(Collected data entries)
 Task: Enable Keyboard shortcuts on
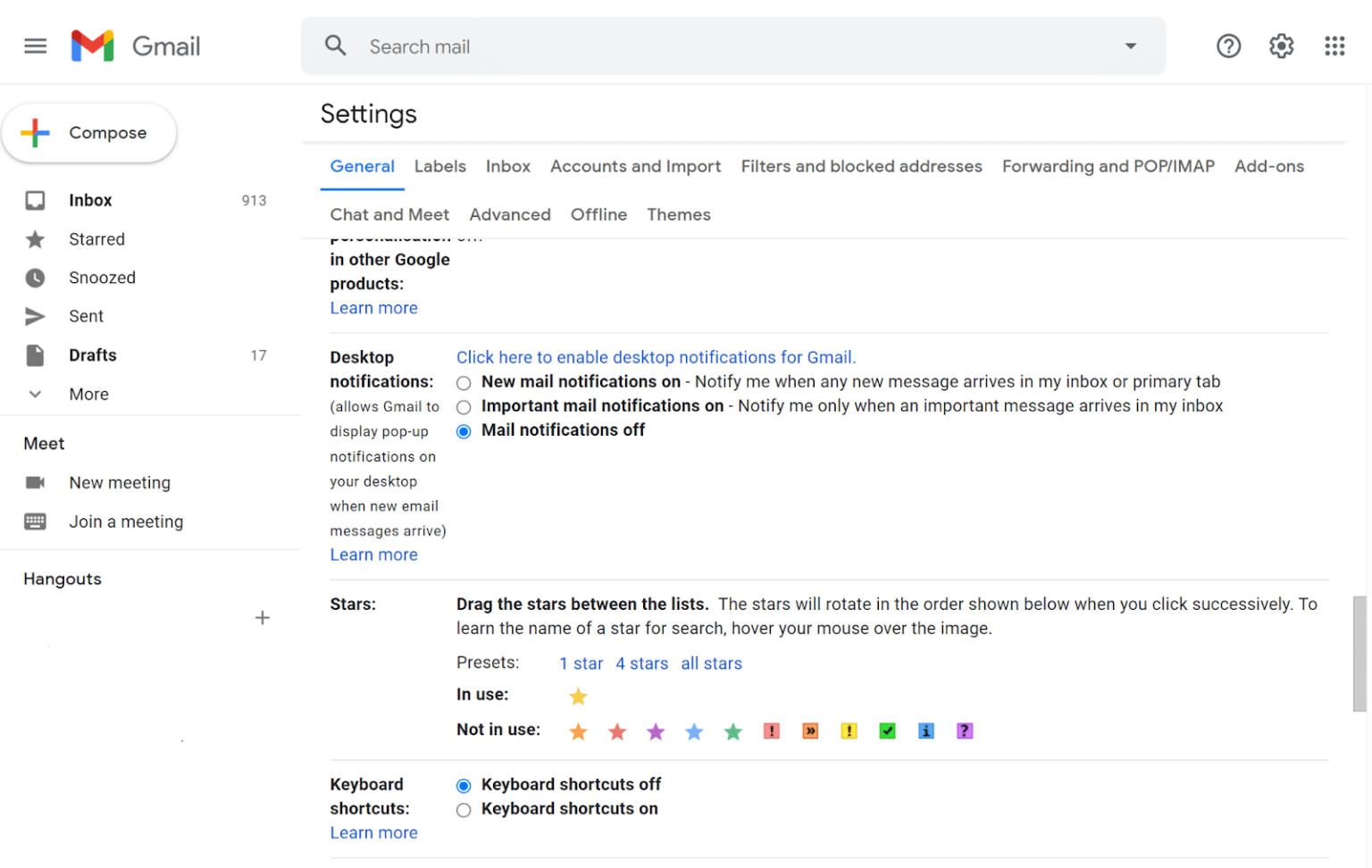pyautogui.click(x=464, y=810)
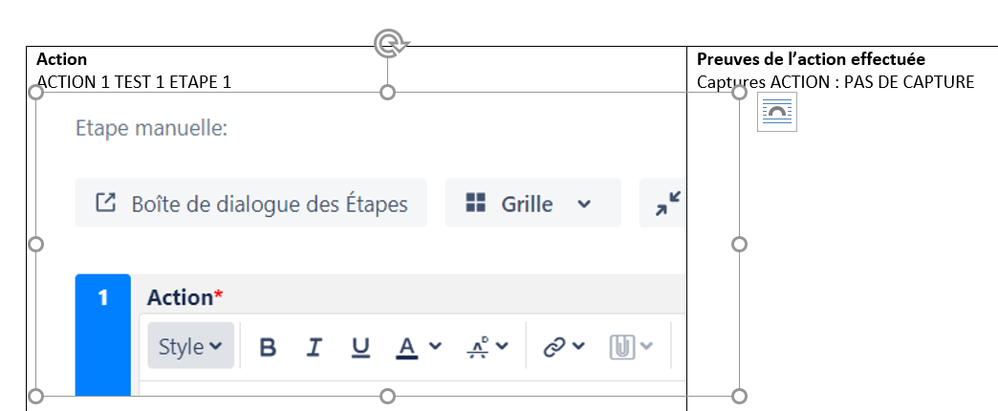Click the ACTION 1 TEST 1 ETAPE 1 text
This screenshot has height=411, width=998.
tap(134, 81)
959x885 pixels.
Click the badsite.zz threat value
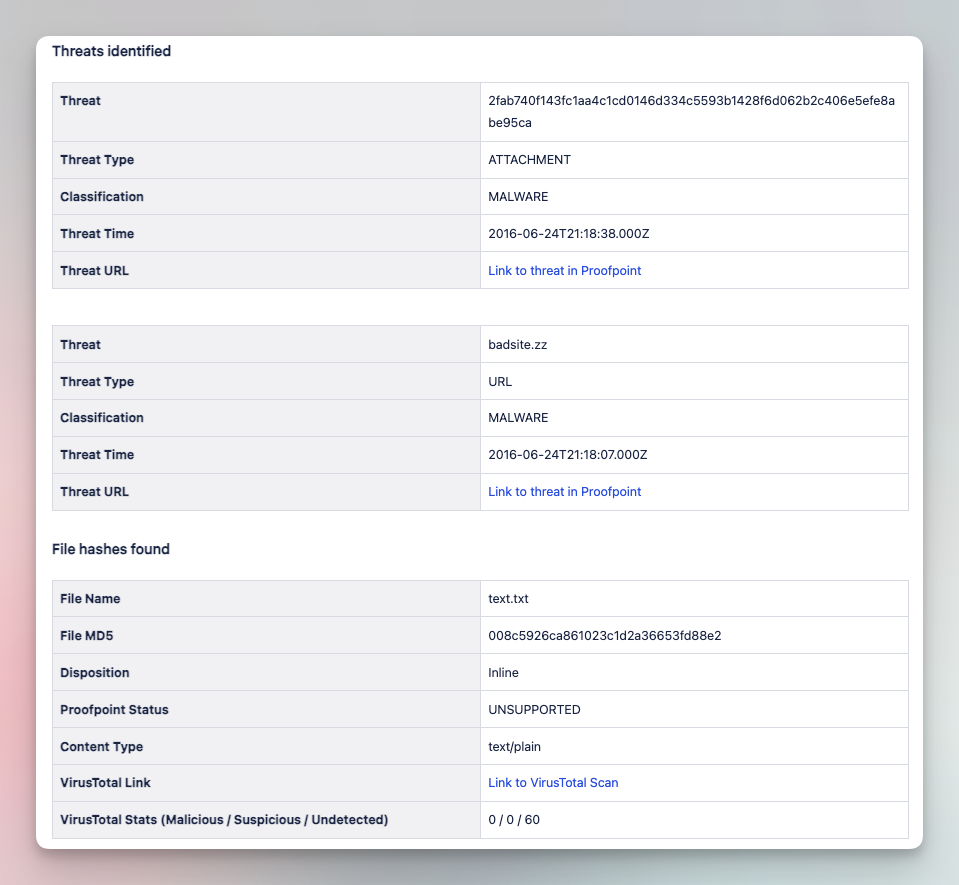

### Exercise instructions
The records above are to be repeated exactly, with the pictures left out.

### Result for this exercise
 Task: Enable Keyboard shortcuts on
pyautogui.click(x=464, y=810)
Click the ACTION 1 TEST 1 ETAPE 1 text
This screenshot has height=411, width=998.
tap(134, 81)
959x885 pixels.
Click the badsite.zz threat value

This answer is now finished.